**EXERCISES:**
a - Answer these questions using the Jaeger visualization text.
(i) Which port does the Docker Compose setup map for the UI?
(ii) What duration does the span details overview give for the redis.GET operation?
(iii) In the trace timeline, what does indentation show?
b - Continue the Jaeger visualization text after its last sentence.

**TEXT BLOCK:**
□ □ □ □ □ □ □
Visualization

Analyze distributed traces with powerful visualization tools.

Jaeger UI

Industry-standard trace visualization.

Setup

yaml

# docker-compose.yml
version: '3.8'

services:
  jaeger:
    image: jaegertracing/all-in-one:latest
    ports:
      - "16686:16686"  # UI
      - "4318:4318"    # OTLP HTTP
    environment:
      - COLLECTOR_OTLP_ENABLED=true

Access

http://localhost:16686

Search Traces

By Service:

Service: user-service

By Operation:

Operation: GET /api/users/:id

By Tags:

Tags:
  http.status_code = 500
  user.id = 123
  cache.hit = false

By Duration:

Min Duration: 1s
Max Duration: 10s

By Time:

Lookback: Last 1 hour
Custom: 2025-01-28 10:00 to 2025-01-28 11:00

Trace View

Timeline shows:

Span duration (bar length)
Parent-child relationships (indentation)
Concurrent operations (overlapping bars)
Critical path (longest chain)

Span Details

Click any span to see:

Overview:

Operation: redis.GET
Duration: 1.23ms
Start: 2025-01-28 10:15:23.456

Attributes:

json

{
  "db.system": "redis",
  "db.operation": "GET",
  "db.redis.key": "user:123",
  "redisx.plugin": "cache",
  "redisx.cache.hit": false
}

Events:

[2025-01-28 10:15:23.456] cache.lookup
[2025-01-28 10:15:23.458] cache.miss

Logs:

[10:15:23.456] INFO: Cache lookup for user:123
[10:15:23.458] WARN: Cache miss, querying database

Service Dependencies

System Architecture:

Dependency Graph shows:

Services called
Call frequency
Average latency
Error rates

Performance Analysis

Trace Comparison:

Compare similar requests to find performance regressions.
□ □ □ □ □ □ □
[Interface element records]
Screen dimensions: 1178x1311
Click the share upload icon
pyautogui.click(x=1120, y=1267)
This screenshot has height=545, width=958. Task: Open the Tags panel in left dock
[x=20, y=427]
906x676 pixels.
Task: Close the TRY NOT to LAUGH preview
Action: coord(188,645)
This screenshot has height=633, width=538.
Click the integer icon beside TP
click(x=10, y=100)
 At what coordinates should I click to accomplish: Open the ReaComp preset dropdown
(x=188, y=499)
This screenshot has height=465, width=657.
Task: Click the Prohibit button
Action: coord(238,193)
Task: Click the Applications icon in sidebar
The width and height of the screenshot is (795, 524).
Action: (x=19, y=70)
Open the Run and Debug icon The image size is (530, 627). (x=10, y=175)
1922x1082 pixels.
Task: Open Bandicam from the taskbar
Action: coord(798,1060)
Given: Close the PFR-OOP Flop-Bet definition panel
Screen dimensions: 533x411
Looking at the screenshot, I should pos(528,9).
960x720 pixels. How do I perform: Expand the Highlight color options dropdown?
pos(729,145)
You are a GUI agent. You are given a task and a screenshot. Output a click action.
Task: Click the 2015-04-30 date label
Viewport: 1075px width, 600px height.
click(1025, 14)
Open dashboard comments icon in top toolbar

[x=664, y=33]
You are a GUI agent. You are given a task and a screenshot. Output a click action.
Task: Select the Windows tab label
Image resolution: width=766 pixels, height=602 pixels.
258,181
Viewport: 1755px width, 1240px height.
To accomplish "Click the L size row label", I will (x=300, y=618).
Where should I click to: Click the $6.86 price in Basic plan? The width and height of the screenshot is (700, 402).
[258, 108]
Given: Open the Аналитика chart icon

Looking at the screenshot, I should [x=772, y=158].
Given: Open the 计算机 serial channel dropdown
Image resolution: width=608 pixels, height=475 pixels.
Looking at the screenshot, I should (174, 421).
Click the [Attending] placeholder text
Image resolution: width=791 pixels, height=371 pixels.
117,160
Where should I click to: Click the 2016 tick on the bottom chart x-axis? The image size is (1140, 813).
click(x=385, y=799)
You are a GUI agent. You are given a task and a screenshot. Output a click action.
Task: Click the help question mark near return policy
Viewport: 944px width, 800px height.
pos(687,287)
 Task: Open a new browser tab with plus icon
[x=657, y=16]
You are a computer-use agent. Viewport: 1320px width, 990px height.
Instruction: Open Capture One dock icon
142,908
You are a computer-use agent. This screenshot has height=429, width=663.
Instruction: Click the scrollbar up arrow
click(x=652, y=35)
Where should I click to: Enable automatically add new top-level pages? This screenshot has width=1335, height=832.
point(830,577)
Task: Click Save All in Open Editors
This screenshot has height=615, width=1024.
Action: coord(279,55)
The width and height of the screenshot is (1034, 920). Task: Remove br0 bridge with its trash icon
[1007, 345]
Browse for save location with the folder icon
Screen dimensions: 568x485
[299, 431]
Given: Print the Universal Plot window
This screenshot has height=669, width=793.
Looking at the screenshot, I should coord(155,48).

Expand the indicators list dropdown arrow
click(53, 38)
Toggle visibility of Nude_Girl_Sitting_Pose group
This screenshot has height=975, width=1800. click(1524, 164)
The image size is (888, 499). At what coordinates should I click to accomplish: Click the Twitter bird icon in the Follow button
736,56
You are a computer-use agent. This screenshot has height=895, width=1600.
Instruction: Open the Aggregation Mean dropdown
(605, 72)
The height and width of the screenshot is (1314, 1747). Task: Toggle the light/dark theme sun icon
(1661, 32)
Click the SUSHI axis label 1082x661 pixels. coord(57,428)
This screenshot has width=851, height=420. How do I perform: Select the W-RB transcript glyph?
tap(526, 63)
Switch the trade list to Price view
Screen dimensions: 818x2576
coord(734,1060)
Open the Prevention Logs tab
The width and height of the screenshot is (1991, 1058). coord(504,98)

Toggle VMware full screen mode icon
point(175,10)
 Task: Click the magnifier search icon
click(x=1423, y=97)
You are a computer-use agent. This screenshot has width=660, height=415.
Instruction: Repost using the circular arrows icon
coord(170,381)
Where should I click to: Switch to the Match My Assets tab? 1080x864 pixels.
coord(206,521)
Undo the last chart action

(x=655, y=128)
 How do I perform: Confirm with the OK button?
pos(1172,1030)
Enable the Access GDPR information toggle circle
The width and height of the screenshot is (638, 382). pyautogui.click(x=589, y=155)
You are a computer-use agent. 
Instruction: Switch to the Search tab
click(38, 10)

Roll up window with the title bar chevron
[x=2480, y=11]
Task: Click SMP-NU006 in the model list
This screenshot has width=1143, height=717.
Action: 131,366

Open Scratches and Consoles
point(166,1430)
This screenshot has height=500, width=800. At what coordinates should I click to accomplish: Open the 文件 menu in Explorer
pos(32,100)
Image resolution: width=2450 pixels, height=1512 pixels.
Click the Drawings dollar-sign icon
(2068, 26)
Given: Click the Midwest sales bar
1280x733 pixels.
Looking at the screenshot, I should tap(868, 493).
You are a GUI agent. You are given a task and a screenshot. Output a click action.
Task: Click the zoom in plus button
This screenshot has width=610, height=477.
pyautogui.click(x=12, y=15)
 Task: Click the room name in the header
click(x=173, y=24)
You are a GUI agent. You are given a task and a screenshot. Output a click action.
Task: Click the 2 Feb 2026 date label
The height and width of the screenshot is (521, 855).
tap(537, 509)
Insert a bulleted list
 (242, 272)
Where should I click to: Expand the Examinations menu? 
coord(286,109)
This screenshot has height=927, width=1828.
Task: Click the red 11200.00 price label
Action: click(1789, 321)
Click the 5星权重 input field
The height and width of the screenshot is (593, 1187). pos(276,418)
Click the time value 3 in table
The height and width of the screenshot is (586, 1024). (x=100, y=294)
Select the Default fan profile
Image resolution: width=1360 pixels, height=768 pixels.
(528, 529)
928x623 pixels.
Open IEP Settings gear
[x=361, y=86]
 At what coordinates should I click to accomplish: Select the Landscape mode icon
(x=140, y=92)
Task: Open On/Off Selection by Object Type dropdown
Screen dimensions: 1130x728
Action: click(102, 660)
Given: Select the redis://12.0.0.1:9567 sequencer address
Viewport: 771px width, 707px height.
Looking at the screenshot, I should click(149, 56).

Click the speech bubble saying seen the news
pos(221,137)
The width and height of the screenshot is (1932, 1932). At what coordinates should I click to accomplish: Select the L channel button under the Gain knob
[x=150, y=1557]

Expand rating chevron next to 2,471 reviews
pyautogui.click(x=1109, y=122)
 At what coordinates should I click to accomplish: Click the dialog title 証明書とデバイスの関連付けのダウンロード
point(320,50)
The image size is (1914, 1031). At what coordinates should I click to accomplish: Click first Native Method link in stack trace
□ □ □ □ □ □ □
**OUTPUTS FOR THE TASKS:**
a -
(i) 16686
(ii) 1.23ms
(iii) Parent-child relationships

b -
Baseline (v1.0.0):  50ms
Current (v1.1.0):   150ms
Regression:         +100ms (+200%)

Slowdown in: database.query (10ms → 110ms)

Histogram:

Latency Distribution:
< 10ms:   ████████████████████ 40%
10-50ms:  ██████████████ 28%
50-100ms: ██████ 12%
100-500ms: ████ 15%
> 500ms:  █ 5%

Grafana Tempo

Store and query traces in Grafana.

Setup

yaml

# docker-compose.yml
version: '3.8'

services:
  tempo:
    image: grafana/tempo:latest
    ports:
      - "4318:4318"  # OTLP HTTP
      - "3200:3200"  # Tempo API
    volumes:
      - ./tempo.yaml:/etc/tempo.yaml
    command: ["-config.file=/etc/tempo.yaml"]

  grafana:
    image: grafana/grafana:latest
    ports:
      - "3000:3000"
    environment:
      - GF_AUTH_ANONYMOUS_ENABLED=true
      - GF_AUTH_ANONYMOUS_ORG_ROLE=Admin
    volumes:
      - ./grafana-datasources.yaml:/etc/grafana/provisioning/datasources/datasources.yaml

Tempo Configuration

yaml

# tempo.yaml
server:
  http_listen_port: 3200

distributor:
  receivers:
    otlp:
      protocols:
        http:
          endpoint: 0.0.0.0:4318

storage:
  trace:
    backend: local
    local:
      path: /tmp/tempo/blocks

query_frontend:
  search:
    max_duration: 1h

Grafana Data Source

yaml

# grafana-datasources.yaml
apiVersion: 1

datasources:
  - name: Tempo
    type: tempo
    access: proxy
    url: http://tempo:3200
    uid: tempo

Access Grafana

http://localhost:3000

Explore Traces

1. Navigate to Explore

Grafana → Explore → Tempo

2. Search by Trace ID

Trace ID: 7f9c8a3b2e1d4c5a6b7e8f9a0b1c2d3e

3. Search by Tags

{
  service.name="user-service"
  http.status_code="500"
  cache.hit="false"
}

4. Search by Duration

duration > 1s

TraceQL

Query language for traces.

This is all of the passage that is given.